YOUR INSTRUCTIONS: From the first line to the last, give the data again exactly.

MATERIAL SHOWN:
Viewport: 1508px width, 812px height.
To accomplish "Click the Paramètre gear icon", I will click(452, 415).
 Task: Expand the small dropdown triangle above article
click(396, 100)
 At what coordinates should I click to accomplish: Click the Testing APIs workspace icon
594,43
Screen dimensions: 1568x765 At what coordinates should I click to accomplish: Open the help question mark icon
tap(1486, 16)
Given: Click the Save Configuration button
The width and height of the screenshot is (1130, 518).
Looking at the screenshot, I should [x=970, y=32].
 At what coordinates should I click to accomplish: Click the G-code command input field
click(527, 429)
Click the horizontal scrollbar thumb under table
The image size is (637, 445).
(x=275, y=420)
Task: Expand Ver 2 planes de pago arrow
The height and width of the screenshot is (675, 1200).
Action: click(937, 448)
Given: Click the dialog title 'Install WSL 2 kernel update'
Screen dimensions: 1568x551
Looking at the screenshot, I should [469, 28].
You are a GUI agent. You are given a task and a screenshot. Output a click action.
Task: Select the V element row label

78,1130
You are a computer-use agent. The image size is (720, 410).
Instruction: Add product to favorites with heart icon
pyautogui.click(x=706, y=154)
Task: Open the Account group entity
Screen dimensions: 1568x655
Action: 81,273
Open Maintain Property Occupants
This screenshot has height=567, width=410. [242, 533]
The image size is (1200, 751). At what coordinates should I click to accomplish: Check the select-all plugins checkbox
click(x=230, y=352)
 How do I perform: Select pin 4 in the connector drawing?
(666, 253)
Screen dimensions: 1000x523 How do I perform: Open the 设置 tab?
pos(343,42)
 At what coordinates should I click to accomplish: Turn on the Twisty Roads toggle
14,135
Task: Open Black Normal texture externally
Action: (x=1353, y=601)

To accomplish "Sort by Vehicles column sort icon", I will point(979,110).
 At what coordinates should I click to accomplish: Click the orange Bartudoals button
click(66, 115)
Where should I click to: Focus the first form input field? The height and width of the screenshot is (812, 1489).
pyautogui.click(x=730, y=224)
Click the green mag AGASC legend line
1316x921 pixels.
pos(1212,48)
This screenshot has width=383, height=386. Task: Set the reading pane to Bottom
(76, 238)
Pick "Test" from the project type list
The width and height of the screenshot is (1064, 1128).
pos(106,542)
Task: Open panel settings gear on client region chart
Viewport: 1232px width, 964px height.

TASK RESPONSE:
Viewport: 1508px width, 812px height.
To accomplish "Click the Paramètre gear icon", I will click(452, 415).
 Task: Expand the small dropdown triangle above article
click(396, 100)
 At what coordinates should I click to accomplish: Click the Testing APIs workspace icon
594,43
Screen dimensions: 1568x765 At what coordinates should I click to accomplish: Open the help question mark icon
tap(1486, 16)
Given: Click the Save Configuration button
The width and height of the screenshot is (1130, 518).
Looking at the screenshot, I should [x=970, y=32].
 At what coordinates should I click to accomplish: Click the G-code command input field
click(527, 429)
Click the horizontal scrollbar thumb under table
The image size is (637, 445).
(x=275, y=420)
Task: Expand Ver 2 planes de pago arrow
The height and width of the screenshot is (675, 1200).
Action: click(937, 448)
Given: Click the dialog title 'Install WSL 2 kernel update'
Screen dimensions: 1568x551
Looking at the screenshot, I should [469, 28].
You are a GUI agent. You are given a task and a screenshot. Output a click action.
Task: Select the V element row label

78,1130
You are a computer-use agent. The image size is (720, 410).
Instruction: Add product to favorites with heart icon
pyautogui.click(x=706, y=154)
Task: Open the Account group entity
Screen dimensions: 1568x655
Action: 81,273
Open Maintain Property Occupants
This screenshot has height=567, width=410. [242, 533]
The image size is (1200, 751). At what coordinates should I click to accomplish: Check the select-all plugins checkbox
click(x=230, y=352)
 How do I perform: Select pin 4 in the connector drawing?
(666, 253)
Screen dimensions: 1000x523 How do I perform: Open the 设置 tab?
pos(343,42)
 At what coordinates should I click to accomplish: Turn on the Twisty Roads toggle
14,135
Task: Open Black Normal texture externally
Action: (x=1353, y=601)

To accomplish "Sort by Vehicles column sort icon", I will point(979,110).
 At what coordinates should I click to accomplish: Click the orange Bartudoals button
click(66, 115)
Where should I click to: Focus the first form input field? The height and width of the screenshot is (812, 1489).
pyautogui.click(x=730, y=224)
Click the green mag AGASC legend line
1316x921 pixels.
pos(1212,48)
This screenshot has width=383, height=386. Task: Set the reading pane to Bottom
(76, 238)
Pick "Test" from the project type list
The width and height of the screenshot is (1064, 1128).
pos(106,542)
Task: Open panel settings gear on client region chart
Viewport: 1232px width, 964px height.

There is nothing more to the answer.